I have an opp to buy a 7 unit for no money down. Here are the deatils and please provide some feedback. I have to give an answer before Monday 3-12-01.

Pur Price 136,600
Down Pyamnet $0.00
Financing Private 9.5% amort 20yrs due in full in 5yrs

GRI 24,120
Vac 1,206
EGI 22,914
Tot Exp -9,072 [inc. 10% mngmnt fee paid to me]
NOI 13,842
Cash Flow -1,437

Above it shows a neg cash flow, however that is with only 5 units rented. There are 7, 2 need rehabbed. I plan to invest $7,500 into 1 of them and rent that for $480 month. That adds $5,760 in addtl income which would bring the property into a pos cash flow. My expenses also call for a 10% management fee which gets paid to me as well. Also in Nov 2 of the units leases are up, when that happens their rents will be increased a total of $220/mnth which will add an addtl $2640 in income.

My question to you is do these num’s make sense. I have the expenses accurate, and the num’s make sense to me I just want others opinions. The property is in ok shape and will need a little cosmetic work.

Zack W

Be careful with projected numbers - Posted by ray@lcorn

Posted by ray@lcorn on March 10, 2001 at 10:36:56:

Zack,

The deal looks good with the information you have presented, however I note that you are not using real income numbers. Anytime I see allowance for vacancy I know that the income is not the actual gross income, but a projection. It seems in this case you may be using the current rent roll with 2 vacancies for the income calculation, and that is better than starting with 100% of potential rents. I would dig into the owner for actual operating numbers showing the actual income collected. When you buy properties valued on their income, be sure to verify that income. Believe it or not, some Sellers will lie.

You say you are sure about the expenses, and since they are not itemized I can only hope that everything is there (ins., txs., maint., util., etc.) Since you plan to invest $7,500 in capital improvements, that more than covers a regular deduction for capital improvements, and may or may not correct any deferred maintenance. Be sure that you include those costs, as well as lease up costs in your cash return figures. Not sure what you intend with the other unit that needs rehab… when, how much, etc., but it of course needs to be accounted for just like the first unit.

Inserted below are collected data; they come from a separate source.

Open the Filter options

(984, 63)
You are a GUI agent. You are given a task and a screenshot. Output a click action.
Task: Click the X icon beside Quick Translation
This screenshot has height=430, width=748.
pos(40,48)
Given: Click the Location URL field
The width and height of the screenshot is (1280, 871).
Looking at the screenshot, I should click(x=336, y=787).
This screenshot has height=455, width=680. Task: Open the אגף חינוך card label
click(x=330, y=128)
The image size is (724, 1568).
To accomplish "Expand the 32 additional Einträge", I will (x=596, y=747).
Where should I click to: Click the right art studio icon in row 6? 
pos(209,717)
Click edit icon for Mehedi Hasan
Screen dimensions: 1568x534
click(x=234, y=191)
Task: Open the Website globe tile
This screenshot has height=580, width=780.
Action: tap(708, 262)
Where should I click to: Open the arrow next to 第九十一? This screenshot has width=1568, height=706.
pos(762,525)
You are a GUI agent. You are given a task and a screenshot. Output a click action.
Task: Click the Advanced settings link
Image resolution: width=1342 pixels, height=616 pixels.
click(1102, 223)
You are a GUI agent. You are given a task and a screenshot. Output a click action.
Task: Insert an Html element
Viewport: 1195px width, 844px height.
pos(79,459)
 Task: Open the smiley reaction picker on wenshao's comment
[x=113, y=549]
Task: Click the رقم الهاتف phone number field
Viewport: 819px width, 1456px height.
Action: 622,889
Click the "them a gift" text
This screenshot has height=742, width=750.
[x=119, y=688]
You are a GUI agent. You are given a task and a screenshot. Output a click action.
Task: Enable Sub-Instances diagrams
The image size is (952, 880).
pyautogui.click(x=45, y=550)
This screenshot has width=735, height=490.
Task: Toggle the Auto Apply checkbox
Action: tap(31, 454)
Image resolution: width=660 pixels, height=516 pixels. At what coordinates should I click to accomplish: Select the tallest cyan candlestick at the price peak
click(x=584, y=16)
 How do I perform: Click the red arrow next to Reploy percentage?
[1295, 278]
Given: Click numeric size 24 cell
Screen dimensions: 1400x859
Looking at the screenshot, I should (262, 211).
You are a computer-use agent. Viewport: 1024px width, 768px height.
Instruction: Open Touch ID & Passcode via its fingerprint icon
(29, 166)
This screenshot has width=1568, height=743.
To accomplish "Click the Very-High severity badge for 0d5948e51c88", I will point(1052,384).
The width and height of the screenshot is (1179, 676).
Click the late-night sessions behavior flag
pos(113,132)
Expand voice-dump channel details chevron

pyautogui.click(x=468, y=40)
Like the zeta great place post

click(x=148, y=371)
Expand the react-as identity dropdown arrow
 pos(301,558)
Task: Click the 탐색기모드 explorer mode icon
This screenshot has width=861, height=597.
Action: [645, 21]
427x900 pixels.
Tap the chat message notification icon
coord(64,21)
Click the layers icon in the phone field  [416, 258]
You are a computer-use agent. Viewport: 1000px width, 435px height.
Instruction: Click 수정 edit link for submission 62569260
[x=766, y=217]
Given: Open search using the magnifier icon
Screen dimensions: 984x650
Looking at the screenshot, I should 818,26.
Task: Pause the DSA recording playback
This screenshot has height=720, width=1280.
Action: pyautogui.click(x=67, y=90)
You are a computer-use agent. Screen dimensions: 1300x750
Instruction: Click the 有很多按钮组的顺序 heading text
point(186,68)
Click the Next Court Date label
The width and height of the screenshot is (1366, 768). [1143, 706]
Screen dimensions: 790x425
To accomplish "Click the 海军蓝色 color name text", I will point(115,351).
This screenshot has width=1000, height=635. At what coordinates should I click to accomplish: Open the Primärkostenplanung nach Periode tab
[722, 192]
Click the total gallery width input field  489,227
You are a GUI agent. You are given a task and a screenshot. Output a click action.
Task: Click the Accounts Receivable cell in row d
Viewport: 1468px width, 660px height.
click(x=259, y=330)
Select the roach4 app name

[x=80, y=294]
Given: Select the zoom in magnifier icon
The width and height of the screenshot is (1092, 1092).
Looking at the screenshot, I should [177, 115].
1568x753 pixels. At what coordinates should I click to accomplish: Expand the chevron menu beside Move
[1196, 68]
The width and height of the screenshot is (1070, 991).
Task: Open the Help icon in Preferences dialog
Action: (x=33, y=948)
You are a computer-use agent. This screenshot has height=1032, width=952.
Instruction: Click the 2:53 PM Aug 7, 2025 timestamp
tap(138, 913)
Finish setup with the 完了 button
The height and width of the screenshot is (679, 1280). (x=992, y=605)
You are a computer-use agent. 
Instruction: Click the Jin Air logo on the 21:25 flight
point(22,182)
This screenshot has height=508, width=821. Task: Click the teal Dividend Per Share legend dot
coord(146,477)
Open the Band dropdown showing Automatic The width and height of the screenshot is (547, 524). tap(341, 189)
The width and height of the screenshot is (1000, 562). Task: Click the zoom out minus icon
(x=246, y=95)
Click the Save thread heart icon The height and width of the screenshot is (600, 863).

As a rule I would pan a deal with projected negative cash flow. This one however is an example of a deal with considerable upside potential, and the negative cash flow is actually produced by the inclusion of a prudent market-rate management fee. In effect, you are the recipient of the cash that will be needed. Return wise, the deal should show an excellent cash-on-cash return in about the second year, assuming that you have done your market research and know that the projected rent increases are in fact doable, and with the qualifier of the cost/benefit effect of the second rehab unit.